Kulturhäuser in Russland und ihre gegenwärtige gesellschaftliche Bedeutung

Forschungsbericht (importiert) 2008 - Max Planck Institut für ethnologische Forschung

Autoren
Habeck, Joachim Otto
Abteilungen
Sibirienzentrum (Prof. Dr. Christopher Hann)
MPI für ethnologische Forschung, Halle/Saale
Zusammenfassung
Kulturhäuser sind in den Städten und Dörfern Russlands so alltäglich, dass alle, die dort gelebt haben oder längere Zeit zu Besuch waren, zu wissen glauben, wozu diese Institution dient. So überrascht es, wie wenig die Geschichte und Gegenwart der Kulturhäuser erforscht worden ist. Wissenschaftler des Max-Planck-Instituts für ethnologische Forschung haben in fünf Orten Sibiriens vergleichend untersucht, welche Rolle das Kulturhaus im heutigen Kulturbetrieb spielt und wie sich die Bereiche Bildung und Freizeit gewandelt haben.

Schnee von gestern? Das Kulturhaus als Forschungsobjekt

Auch wenn das Kulturhaus häufig mit einer recht weit zurückliegenden sozialistischen Vergangenheit assoziiert wird, so stellt es auch heute noch eine zentrale Institution im Kulturbetrieb zahlreicher Gemeinden in allen Teilen Russlands dar. Wissenschaftler und Wissenschaftlerinnen des Sibirienzentrums am Max-Planck-Institut für ethnologische Forschung sowie mehrere lokale Forschungsassistentinnen und -assistenten haben im Frühjahr 2006 die Kulturhäuser in fünf verschiedenen Kleinstädten Sibiriens vergleichend untersucht. Im Zentrum stand die Frage, welche soziale und politische Bedeutung das Kulturhaus für die jeweilige Gemeinde hat, und wie sich diese Bedeutung im Laufe der Zeit gewandelt hat.

* **EINGABEZEILEN**

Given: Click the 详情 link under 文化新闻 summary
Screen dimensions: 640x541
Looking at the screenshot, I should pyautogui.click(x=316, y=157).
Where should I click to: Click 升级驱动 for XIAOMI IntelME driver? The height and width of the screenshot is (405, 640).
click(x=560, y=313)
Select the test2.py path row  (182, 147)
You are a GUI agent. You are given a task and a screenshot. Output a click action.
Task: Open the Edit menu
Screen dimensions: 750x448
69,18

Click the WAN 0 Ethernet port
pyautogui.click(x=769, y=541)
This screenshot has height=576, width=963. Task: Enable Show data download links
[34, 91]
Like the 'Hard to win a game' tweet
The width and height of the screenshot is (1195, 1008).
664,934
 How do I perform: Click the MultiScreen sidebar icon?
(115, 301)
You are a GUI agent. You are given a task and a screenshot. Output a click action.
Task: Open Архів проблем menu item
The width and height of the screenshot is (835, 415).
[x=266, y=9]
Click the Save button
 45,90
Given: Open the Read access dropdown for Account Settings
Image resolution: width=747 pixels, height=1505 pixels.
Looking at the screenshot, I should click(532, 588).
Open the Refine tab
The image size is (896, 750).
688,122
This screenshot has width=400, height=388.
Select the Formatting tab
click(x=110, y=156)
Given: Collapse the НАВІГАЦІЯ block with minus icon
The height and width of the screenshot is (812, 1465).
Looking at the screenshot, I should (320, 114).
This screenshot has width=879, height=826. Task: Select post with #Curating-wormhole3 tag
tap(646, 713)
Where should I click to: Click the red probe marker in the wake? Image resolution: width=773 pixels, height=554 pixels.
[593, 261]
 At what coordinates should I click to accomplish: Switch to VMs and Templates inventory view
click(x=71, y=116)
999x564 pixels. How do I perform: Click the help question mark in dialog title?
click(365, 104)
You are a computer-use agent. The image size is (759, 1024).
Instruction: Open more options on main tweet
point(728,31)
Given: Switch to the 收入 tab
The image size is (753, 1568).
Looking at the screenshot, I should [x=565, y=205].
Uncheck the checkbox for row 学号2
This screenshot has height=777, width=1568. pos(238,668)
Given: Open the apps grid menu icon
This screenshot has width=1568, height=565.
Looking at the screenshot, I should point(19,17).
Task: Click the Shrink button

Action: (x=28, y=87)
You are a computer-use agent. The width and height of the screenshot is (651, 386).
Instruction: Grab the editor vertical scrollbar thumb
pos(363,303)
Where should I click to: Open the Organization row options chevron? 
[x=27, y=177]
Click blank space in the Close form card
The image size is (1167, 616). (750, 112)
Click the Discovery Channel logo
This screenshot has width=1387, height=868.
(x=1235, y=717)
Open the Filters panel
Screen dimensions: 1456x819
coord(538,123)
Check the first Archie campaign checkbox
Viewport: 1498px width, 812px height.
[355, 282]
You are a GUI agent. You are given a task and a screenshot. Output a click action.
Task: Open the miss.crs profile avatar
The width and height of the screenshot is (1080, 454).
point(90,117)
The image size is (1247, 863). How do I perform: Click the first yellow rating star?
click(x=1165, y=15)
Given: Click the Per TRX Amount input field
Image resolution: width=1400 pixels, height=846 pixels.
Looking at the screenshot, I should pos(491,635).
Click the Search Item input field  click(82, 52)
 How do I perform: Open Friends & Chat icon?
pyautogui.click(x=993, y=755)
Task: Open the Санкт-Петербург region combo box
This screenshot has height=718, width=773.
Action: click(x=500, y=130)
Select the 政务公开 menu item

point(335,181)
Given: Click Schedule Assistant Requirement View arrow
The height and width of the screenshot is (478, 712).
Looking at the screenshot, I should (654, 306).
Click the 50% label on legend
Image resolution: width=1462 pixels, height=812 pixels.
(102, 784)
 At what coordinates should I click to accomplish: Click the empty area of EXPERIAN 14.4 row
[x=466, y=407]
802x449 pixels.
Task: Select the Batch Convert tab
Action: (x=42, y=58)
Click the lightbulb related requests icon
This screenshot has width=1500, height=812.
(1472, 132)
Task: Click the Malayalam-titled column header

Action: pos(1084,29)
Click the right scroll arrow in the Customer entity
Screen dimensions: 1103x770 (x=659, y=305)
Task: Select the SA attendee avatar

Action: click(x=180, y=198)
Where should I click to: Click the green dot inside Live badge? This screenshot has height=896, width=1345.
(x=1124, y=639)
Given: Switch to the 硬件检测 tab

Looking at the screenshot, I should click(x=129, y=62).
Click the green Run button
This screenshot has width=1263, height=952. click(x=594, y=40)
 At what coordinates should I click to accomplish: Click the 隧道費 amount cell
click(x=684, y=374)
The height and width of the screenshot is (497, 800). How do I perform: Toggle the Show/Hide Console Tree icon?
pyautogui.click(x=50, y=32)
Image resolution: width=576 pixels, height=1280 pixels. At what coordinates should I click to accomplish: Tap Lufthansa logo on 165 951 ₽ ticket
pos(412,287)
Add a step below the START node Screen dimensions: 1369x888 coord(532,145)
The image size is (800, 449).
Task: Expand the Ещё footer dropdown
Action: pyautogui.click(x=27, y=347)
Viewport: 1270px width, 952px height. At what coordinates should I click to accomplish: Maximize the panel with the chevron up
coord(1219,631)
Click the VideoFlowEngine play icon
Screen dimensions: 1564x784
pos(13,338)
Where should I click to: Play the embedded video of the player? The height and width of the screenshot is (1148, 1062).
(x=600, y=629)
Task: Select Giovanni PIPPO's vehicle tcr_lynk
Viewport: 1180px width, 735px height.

* **ZIELE**
• 1. Schreib aus den Eingabezeilen genau den Abschnitt ab, der mit der Zeile mit „Like the 'Hard to win a game' tweet“ beginnt und mit der Zeile mit „Looking at the screenshot, I should click(532, 588).“ endet.
• 2. Führ den Bericht über Kulturhäuser in Russland nach seinem letzten Satz weiter.
Der Bericht über Kulturhäuser in Russland und die Zeilen haben nichts miteinander zu tun.

* **ERWARTETE ANTWORTEN**
• 1.
Like the 'Hard to win a game' tweet
The width and height of the screenshot is (1195, 1008).
664,934
 How do I perform: Click the MultiScreen sidebar icon?
(115, 301)
You are a GUI agent. You are given a task and a screenshot. Output a click action.
Task: Open Архів проблем menu item
The width and height of the screenshot is (835, 415).
[x=266, y=9]
Click the Save button
 45,90
Given: Open the Read access dropdown for Account Settings
Image resolution: width=747 pixels, height=1505 pixels.
Looking at the screenshot, I should click(532, 588).

• 2.
Ihre besondere Bedeutung gewinnt diese Studie vor dem Hintergrund bisher fehlender umfassender sozialwissenschaftlicher Untersuchungen, die sich mit dem Kulturbetrieb in Russland – auch abseits der großen Städte – befassen. Auch ist wenig bekannt über Freizeitaktivitäten in einer Gesellschaft, die nach der schweren Krise in den 1990er-Jahren nun wieder zu einer gewissen Normalität zurückgekehrt ist, wenngleich die Einkommen vieler Haushalte gerade in der „Provinz“ nach wie vor überaus bescheiden sind. Öffentliche Äußerungen von Politikern und Pädagogen zur Frage, wie Menschen ihre Freizeit (sinnvoll) verbringen sollten, sind meist mit hohen moralischen Erwartungen an das Individuum verknüpft.

Im Kontext kultur- und bildungspolitischer Debatten spielt das Kulturhaus eine zentrale Rolle. Doch weiß man bisher wenig darüber, wie sehr die Institution diesen Ansprüchen gerecht wird und wer eigentlich von den Angeboten der Kulturhäuser Gebrauch macht. Die Untersuchungen ergaben, dass ein- und dieselbe Institution in den einzelnen Gemeinden sehr unterschiedlich arbeitet. Auch erfüllen die Kulturhäuser eine Reihe offizieller ebenso wie nicht offizieller Funktionen: Sie dienen dem staatlichen Projekt der „Aufklärung“, sie sind Orte der Erholung und der Selbstvervollkommnung, werden für die Repräsentation der Gemeinde nach außen genutzt, dienen als Bühne für die Selbstdarstellung der örtlichen Eliten, und sie bieten nicht zuletzt Arbeitsplätze, speziell in Gegenden mit schwacher Beschäftigungsstruktur (Abb. 1).

Der Spagat zwischen Bildung und Unterhaltung

Der offizielle Auftrag der Kulturhäuser geht auf die europäische Arbeiterbewegung des späten 19. und frühen 20. Jahrhunderts zurück, die eine verbesserte Ausbildung und damit verbunden die Emanzipation der Arbeiter anstrebte [1]. Das Hauptziel dieser Mission, die ganz im Sinne der Aufklärung stand, lag darin, durch Gesang, Tanz, Bühnenspiel, politische Diskussionen und andere kreative Freizeitaktivitäten „Kultur zu den Massen zu tragen“ [2]. Sozialistische Werktätige (Arbeiter und Bauern) sollten mit dem Besuch des Kulturhauses die eigene Persönlichkeit schulen und gleichzeitig ihre Bildung und Umgangsformen vervollkommnen.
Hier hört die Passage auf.